There is no such common agenda among right-populists. Trump was nominated on the ruins of degenerate Kempism, but there wasn’t much of a policy in Trumpism. The result was that the congressional Republicans gave Trump a degenerate Kempist health-care bill that (whatever its other good qualities) reduced insurance coverage, raised insurance premiums for many older workers, and cut taxes on the wealthy. The public reacted badly.
It is difficult to see the common ground between the more elite degenerate Kempists (and I’m not helping with the labeling) and the populists. The degenerate Kempists want what they want. They are willing to make temporary retreats but will push on any door to cut any tax on the job creators, to cut domestic spending, and to answer the call of the affluent for cheaper low-skill labor. The populists have only the vaguest idea of what they want, and some of that is contradictory.

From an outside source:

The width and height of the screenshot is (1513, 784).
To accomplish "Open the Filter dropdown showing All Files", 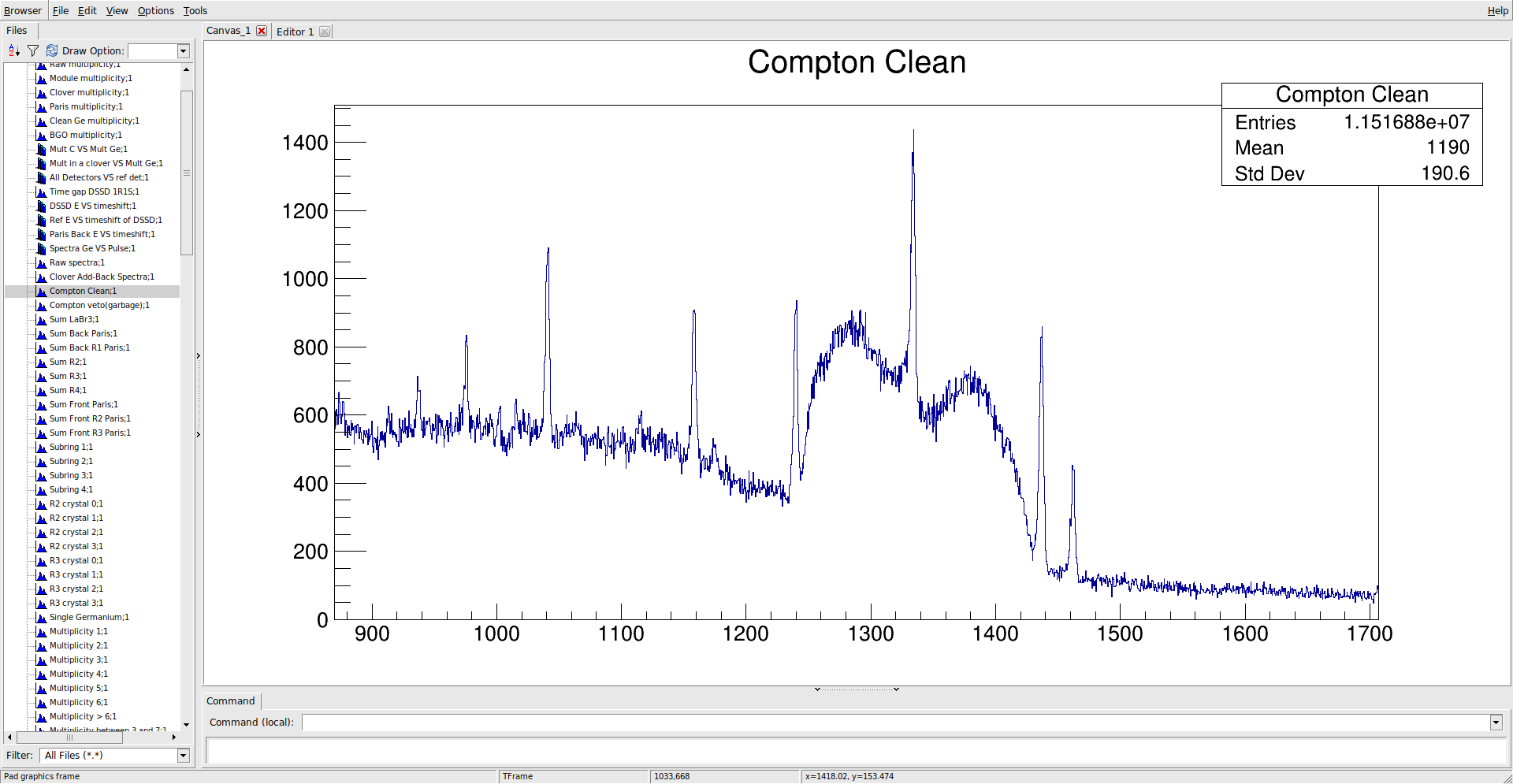I will [x=183, y=755].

You can see some room for common ground, but it involves squinting and assuming more good faith and responsibility than either side has demonstrated. It involves the degenerate Kempists accepting that tax policy should be oriented more to the payroll-tax obligations of wage-earning parents than to the marginal tax rates of millionaires. It means that wage subsidies for the lowest-skill workers are a more pressing priority than are capital-gains rates of venture capitalists. It means admitting that America does not have too few low-skill workers. The populism will have to be at the center of the agenda rather than a garnish to a meal set for the business lobbies.